*Activity*
All that is needed is an exact repetition of the lines from the one containing "Task: Follow the #wickedforgood hashtag" through the final line of the material, without pictures.

*Supplied data*
○ ○ ○ ○
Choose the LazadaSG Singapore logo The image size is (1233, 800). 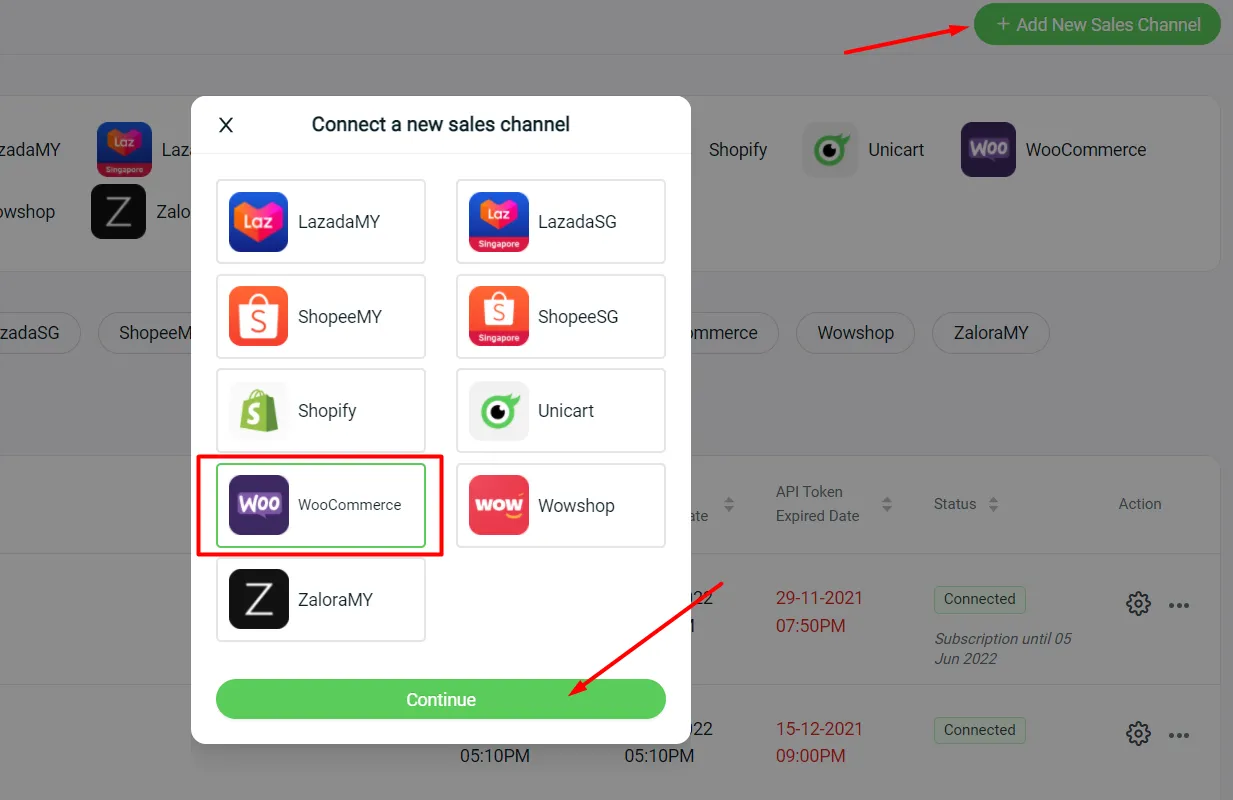pos(499,222)
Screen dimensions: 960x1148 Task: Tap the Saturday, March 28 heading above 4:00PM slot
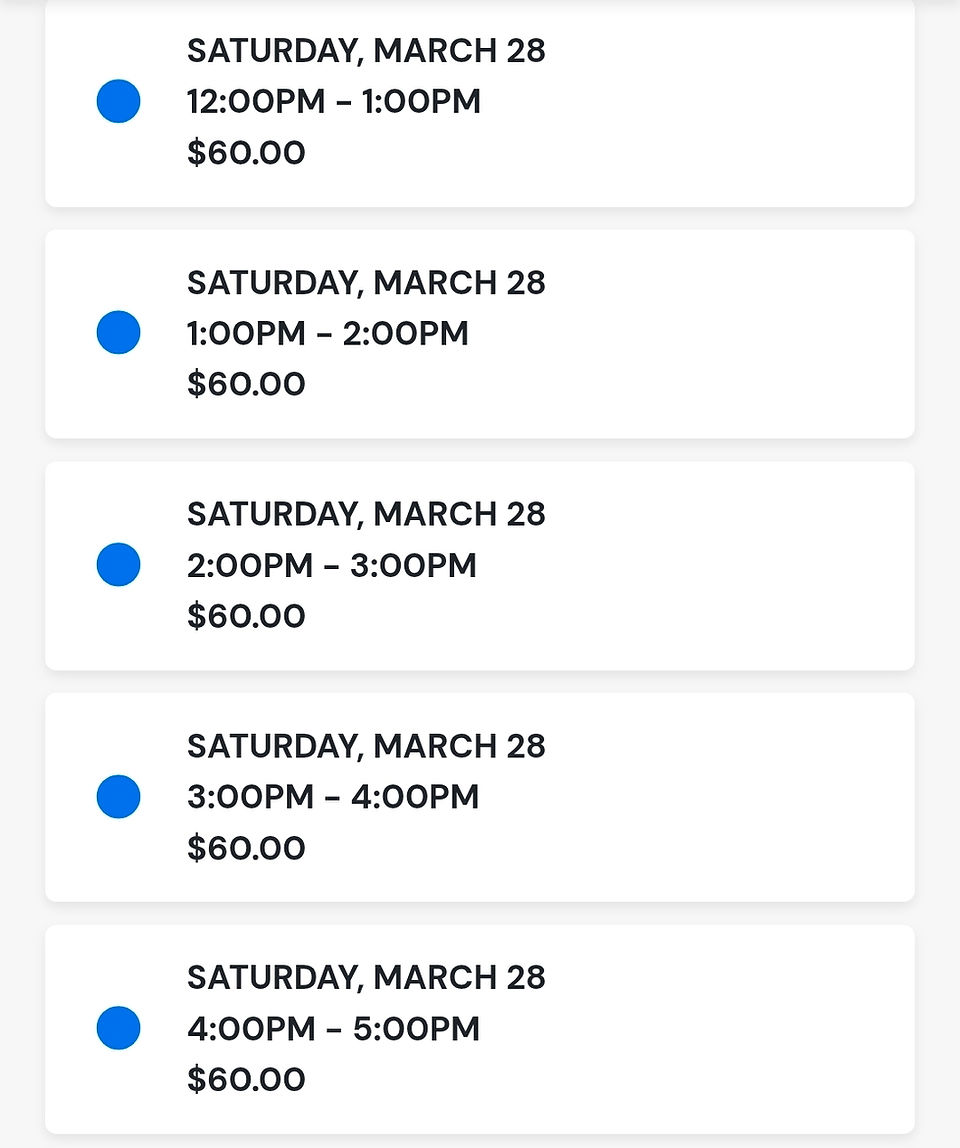tap(366, 978)
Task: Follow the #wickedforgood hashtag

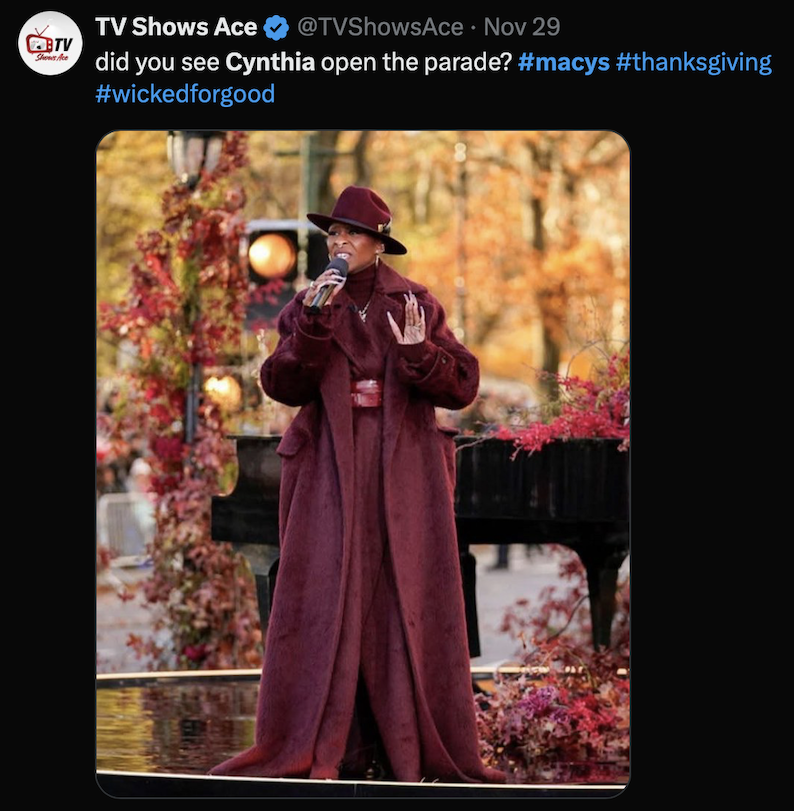Action: [x=185, y=94]
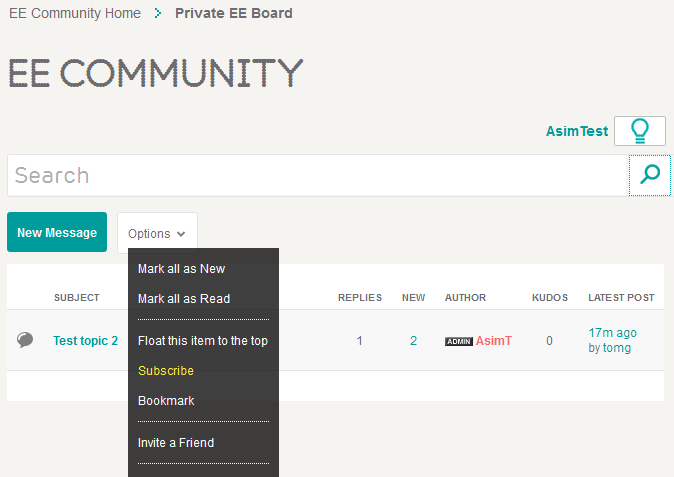Select Bookmark in the Options menu

tap(166, 401)
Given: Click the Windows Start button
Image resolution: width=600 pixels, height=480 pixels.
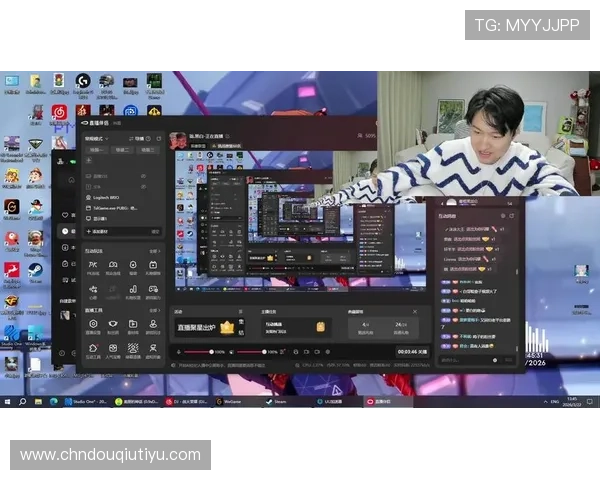Looking at the screenshot, I should point(7,401).
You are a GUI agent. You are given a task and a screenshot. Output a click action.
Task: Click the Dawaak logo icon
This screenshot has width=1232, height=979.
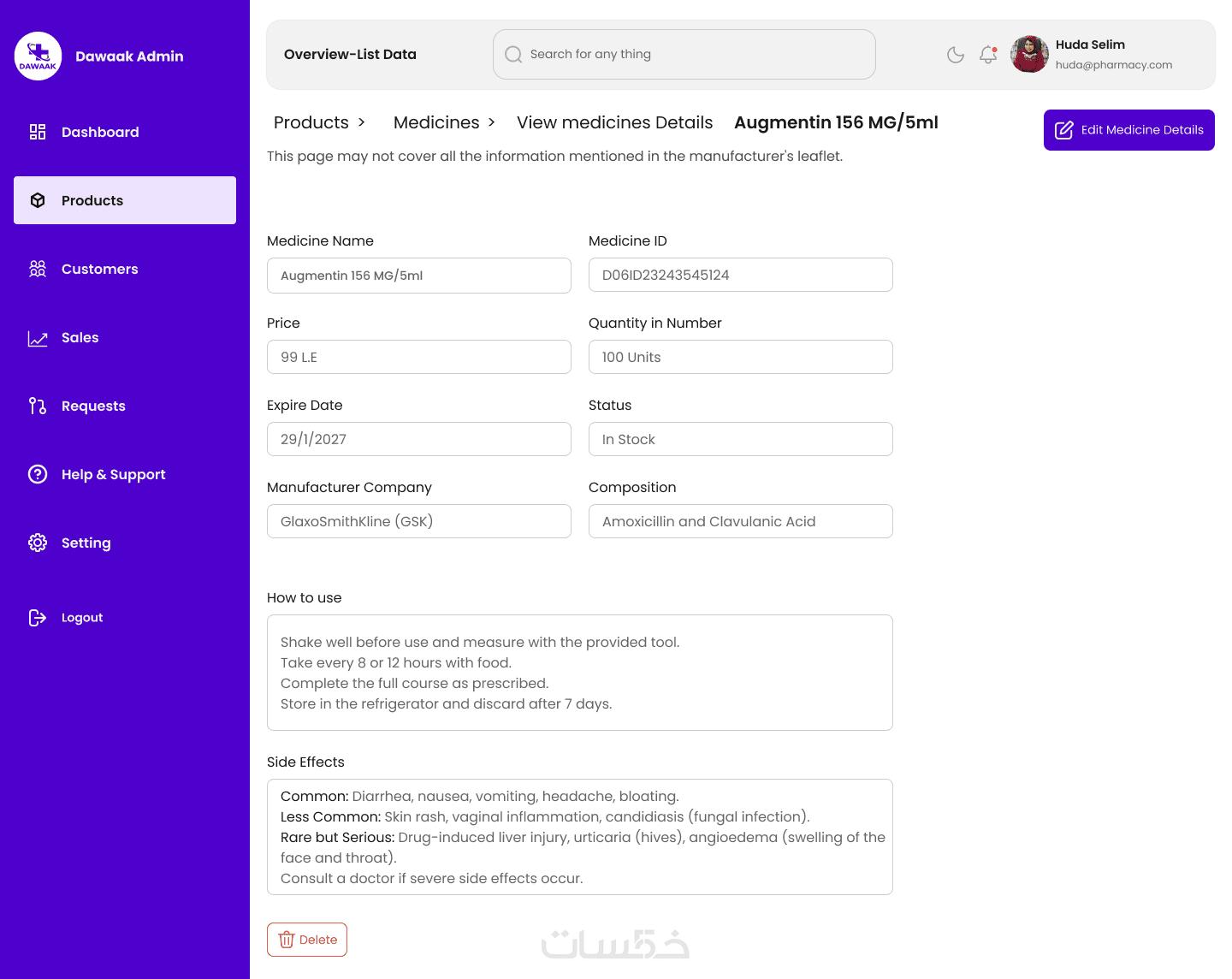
○ ○ ○ ○
*Finished task*
Task: Follow the #wickedforgood hashtag

Action: [x=185, y=94]
Select Bookmark in the Options menu

tap(166, 401)
Given: Click the Windows Start button
Image resolution: width=600 pixels, height=480 pixels.
Looking at the screenshot, I should point(7,401).
You are a GUI agent. You are given a task and a screenshot. Output a click action.
Task: Click the Dawaak logo icon
This screenshot has width=1232, height=979.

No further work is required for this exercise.